Physicochemical compatibility of SrCeO₃ with potential SOFC cathodes

Abstract

The chemical and physical compatibility of SrCeO₃ is investigated with respect to LaMO₃ (M=Mn, Fe, Co) and La_2−xSr_xNiO₄ (x=0, 0.8), via the reaction of fine-grained powder compacts and solid-state diffusion couples. Compositions were chosen so as to give predictive insight into possible candidate materials for all-oxide electrochemical devices. Results show the primary reaction in these systems to be the dissolution of SrO from SrCeO₃ into the LaMO₃/La_2−xSr_xNiO₄, and corresponding formation of La-doped CeO₂. Reaction kinetics are observed to be relatively fast, with element profiles suggesting the diffusion of Sr²⁺ in ceria to be surprisingly rapid. It is demonstrated that perovskite starting materials represent poor candidates for use with SrCeO₃, reacting completely to form Ruddlesden-Popper/K₂NiF₄ type oxides. Reaction with La₂NiO₄ is less pronounced, and formation of secondary phases suppressed for the composition La_1.2Sr_0.8NiO₄. It is thus concluded that Ruddlesden-Popper type oxides represent good candidate materials for use with a SrCeO₃-based electrolytes when doped with appropriate levels of Sr.

Introduction

Proton conducting oxides have attracted considerable recent attention owing to their potential for use in a wide range of electrochemical devices, particularly the technologies which underpin the hydrogen economy; hydrogen separators, steam electrolysers and fuel cells [1], [2], [3], [4], [5], [6]. For these applications protonic systems are particularly attractive as they avoid the problems associated with the fuel–product mixing that occurs in oxide ion conducting systems.

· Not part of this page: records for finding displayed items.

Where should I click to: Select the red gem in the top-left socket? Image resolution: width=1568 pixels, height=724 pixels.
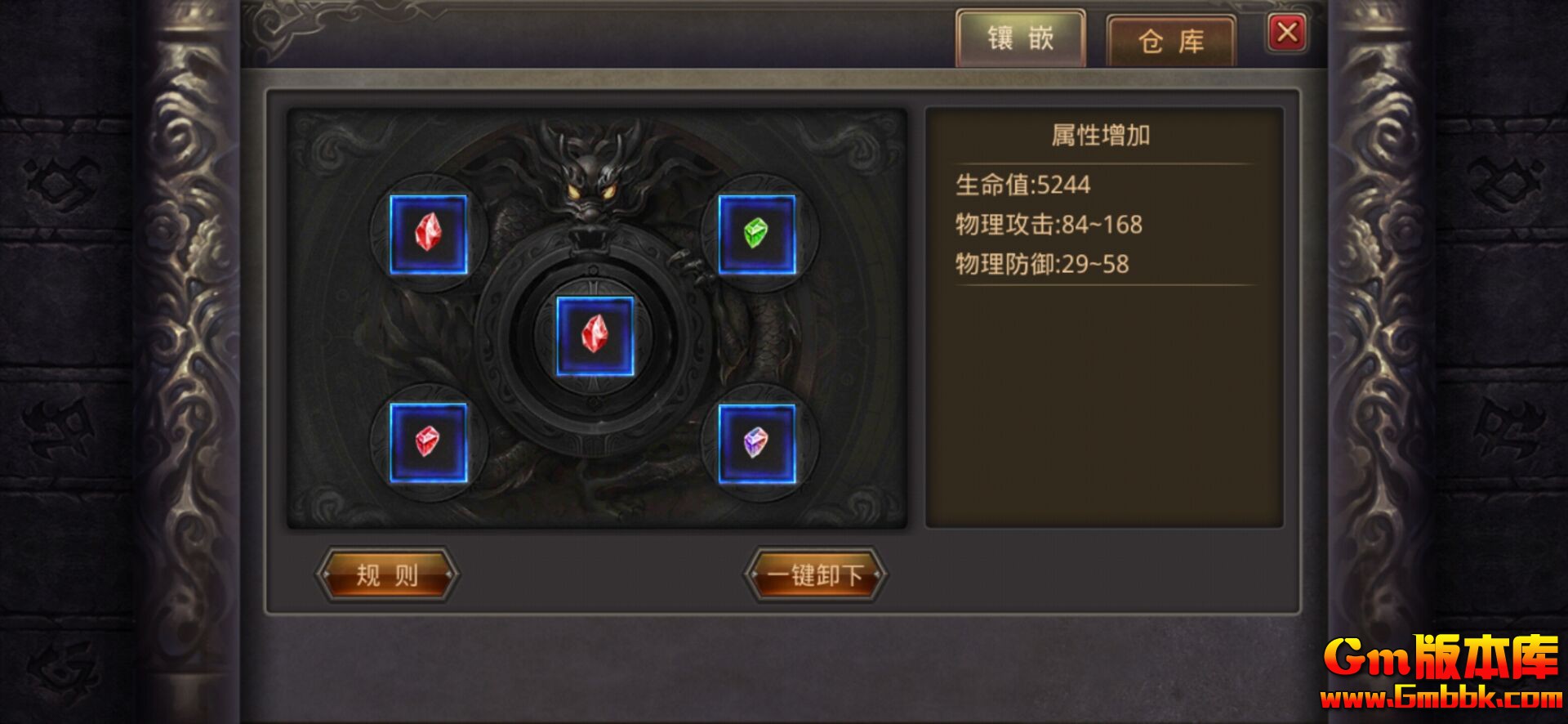[x=430, y=233]
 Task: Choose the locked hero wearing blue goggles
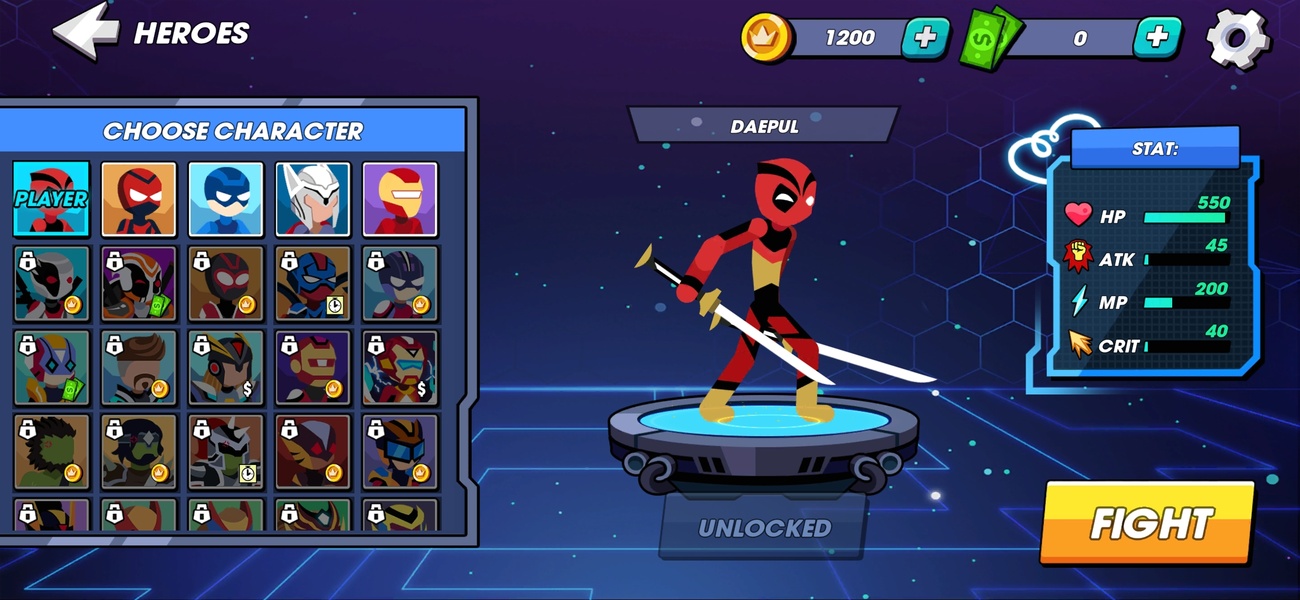coord(400,451)
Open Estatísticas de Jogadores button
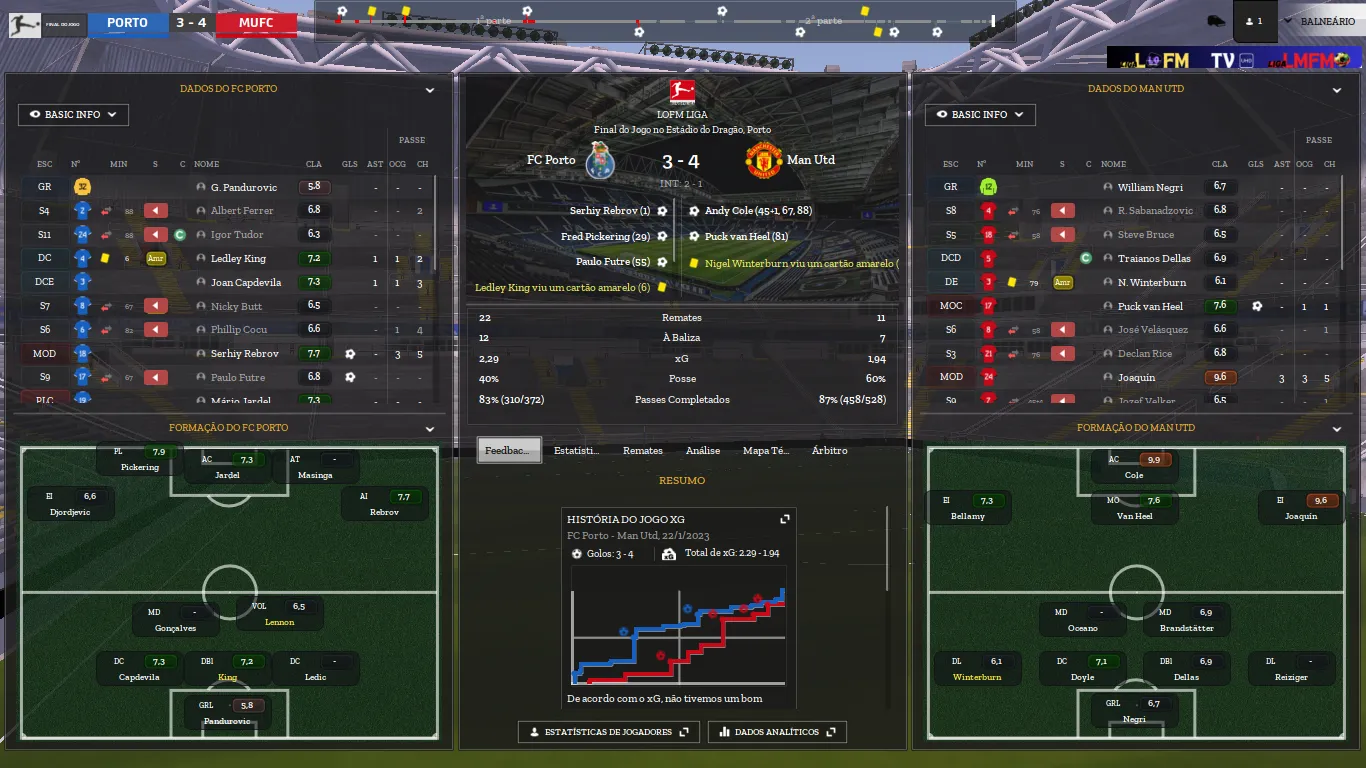Screen dimensions: 1366x768 pyautogui.click(x=608, y=732)
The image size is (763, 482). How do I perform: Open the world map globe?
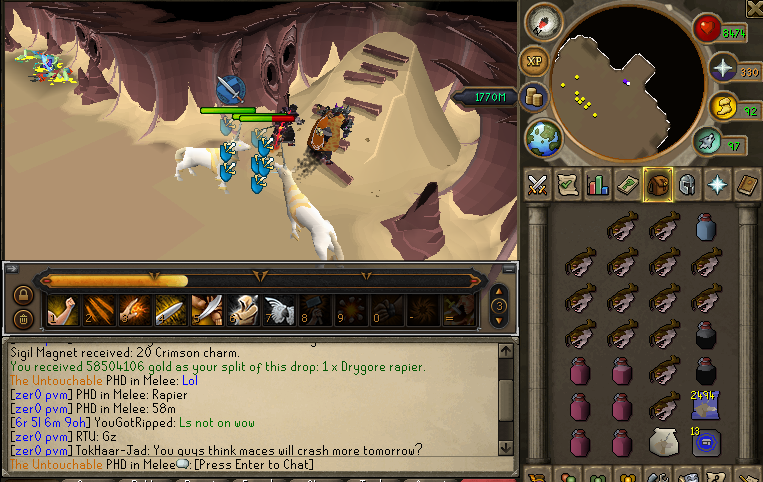(x=544, y=137)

Current state of the art in ceramic proton conductors are the barium and strontium cerate families [7], [8]. These exhibit a distorted perovskite structure [9], and high levels of proton conductivity are achievable via the replacement of Ce⁴⁺ with an acceptor dopant such as Y³⁺, Nd³⁺ Yb³⁺ or Gd³⁺ [10], [11], [12], [13], [14]. The commercial application of these materials has been hindered however, by the instability of both Sr and Ba families with respect to their alkaline earth carbonates [15], [16], [17], and by the technical difficulty of creating fully dense ceramics with good mechanical properties [18]. A further challenge exists in the pairing of these materials with appropriate electrodes. Typically a porous electrode of a noble metal has been used [5], [10]. However, these are expensive and so there is some interest in the development of less costly solutions. Ideally a less expensive oxide ceramic would be used which exhibits combined fast protonic–electronic conductivity, but to date there are no oxides which fulfil these requirements. Possible alternatives exist in the use of a Ni-electrolyte cermet [19] under reducing conditions (i.e. fuel cell anode) and a mixed oxide ion/electronic conductor for oxidising conditions (i.e. fuel cell cathode) [10], [13], [20]. The use of a mixed electronic/oxide ion conductor greatly broadens the choice of potential electrodes, with the additional benefit that a good understanding of the synthesis, processing and chemistry already exists for many of the candidate materials.

With this in mind, we have investigated the chemical compatibility of the fast protonic conductor SrCeO₃ with a number of well-known mixed oxide-ion/electronic conducting oxides. The systems chosen (LaCoO₃, LaMnO₃, LaFeO₃ and La_2−xSr_xNiO₄) are representative of current materials and provide a solid basis for prediction of other likely candidates.